Miller presented the use of a systems’ engineering approach to guide the development of integrated instrumentation/sensor systems (IISS) and concluded that such approach provides clear benefits in identifying the overall system requirements and architectural framework for categorizing and evaluating alternative architectures. While Miller effectively addressed the instrumentation functional features such as interrogation of sensor types, sensors interfaces, multiplexing, and communication to provide flexibility and rapid system reconfiguration to adapt to evolving sensor and data needs, G. Rinaldi et al. focused on a specific structural issue and presented a novel approach to aid in shifting time-based maintenance schedules towards condition-based maintenance procedures. The proposed novel approach demonstrated the innovation in the design of integrated microelectromechanical- (MEMS-) based multiparameters sensing using carbon nanotube/polyaniline polymer sensors for corrosion sensing and monitoring of aircraft structural materials (e.g., aluminium alloys). Through fusion of the multiparameters sensor data (chloride ion concentration, hydrogen gas evolution, humidity variations, and material degradation), a corrosion index was developed to be used in a condition-based maintenance protocol consisting of both preventative and corrective maintenance scheduling. Due to the criticality of sensor data in the CBM framework, Zhigang et al. presented a meticulous and well-thought-out review of piezoelectric-based acoustic wave generation and detection techniques for structural applications. They reviewed a variety of ingenious ways on how piezoelectric transducers are used in today’s structural health monitoring (SHM) methodologies as a means for generation and/or detection of diagnostic acoustic waves. Although this review presented three different approaches, all-piezoelectric approaches, hybrid approaches, and wireless excitation and detection techniques, these can easily be integrated to provide a more powerful solution to specific problems (e.g., wireless fiber-acoustic approach).

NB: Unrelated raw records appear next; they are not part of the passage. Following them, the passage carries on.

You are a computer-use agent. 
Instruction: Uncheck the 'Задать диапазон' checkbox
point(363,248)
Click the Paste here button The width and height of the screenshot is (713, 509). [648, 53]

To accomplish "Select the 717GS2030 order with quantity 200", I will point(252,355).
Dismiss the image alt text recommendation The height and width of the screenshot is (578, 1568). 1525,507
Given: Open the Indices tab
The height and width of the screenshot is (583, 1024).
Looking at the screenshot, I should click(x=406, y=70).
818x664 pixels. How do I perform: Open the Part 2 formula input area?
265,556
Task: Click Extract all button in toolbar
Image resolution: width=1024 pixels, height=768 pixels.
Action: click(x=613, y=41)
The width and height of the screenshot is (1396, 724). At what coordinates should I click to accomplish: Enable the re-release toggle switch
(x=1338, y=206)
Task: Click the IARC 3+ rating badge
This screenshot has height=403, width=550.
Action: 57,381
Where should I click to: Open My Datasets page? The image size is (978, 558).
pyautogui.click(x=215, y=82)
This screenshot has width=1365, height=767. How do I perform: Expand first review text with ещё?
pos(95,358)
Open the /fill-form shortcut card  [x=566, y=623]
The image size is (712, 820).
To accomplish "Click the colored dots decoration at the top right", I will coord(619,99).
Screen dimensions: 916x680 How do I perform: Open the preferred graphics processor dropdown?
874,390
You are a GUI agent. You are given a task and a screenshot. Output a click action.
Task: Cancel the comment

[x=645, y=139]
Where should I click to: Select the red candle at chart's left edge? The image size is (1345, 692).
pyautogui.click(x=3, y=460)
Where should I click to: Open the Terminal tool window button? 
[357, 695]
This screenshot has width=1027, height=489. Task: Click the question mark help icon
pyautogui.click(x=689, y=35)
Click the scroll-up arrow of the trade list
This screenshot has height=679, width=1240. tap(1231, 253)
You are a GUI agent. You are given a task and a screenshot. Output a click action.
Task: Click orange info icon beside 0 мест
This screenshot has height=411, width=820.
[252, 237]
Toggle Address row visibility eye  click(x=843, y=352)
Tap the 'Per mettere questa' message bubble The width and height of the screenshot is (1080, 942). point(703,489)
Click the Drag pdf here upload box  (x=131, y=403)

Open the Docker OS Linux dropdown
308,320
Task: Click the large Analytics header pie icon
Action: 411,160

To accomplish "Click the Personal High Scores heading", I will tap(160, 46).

While the above discussed contributions focused on addressing sensor issues for structural applications, L. Jiang and A. Corber presented a thermal fluid dynamics modeling and analysis of a gas turbine engine combustor. This effort is to define the aerothermodynamic working environments and service histories that will enable the assessment of the remaining life of gas turbine critical components, hence significantly reducing the cost and time of gas turbine engine fleet management. Their results illustrated a complicated (uneven distribution) flow features inside a combustor and the need for future improved modeling tools.
Not only key processes, technologies, concepts, and methodologies are critical to the cost-effective implementation of efficient CBM but also decisions support. S. Horning et al. developed and demonstrated an operational readiness simulator for optimizing maintenance activities and operational availability focussing on a rotary wing aircraft. The developed simulator provides a synthetic environment to forecast and assess the ability of a fleet, squadron, or aircraft to achieve the desired flying rates and the capability of the sustainment systems to respond to the resultant demands, while maintaining efficient and optimized maintenance program. They used this virtual simulator to assess several operational scenarios including adjustment of preventative maintenance schedules, including impact of condition-based maintenance, variation of the annual flying rate, and investigation of deployment options.
By compiling these selected papers, we hope to provide an opportunity to researchers, practitioners, and operators with the opportunity to enrich their knowledge in increasing the operational acceptability of the condition-based maintenance approach, particularly within the aerospace sector and air weapons systems.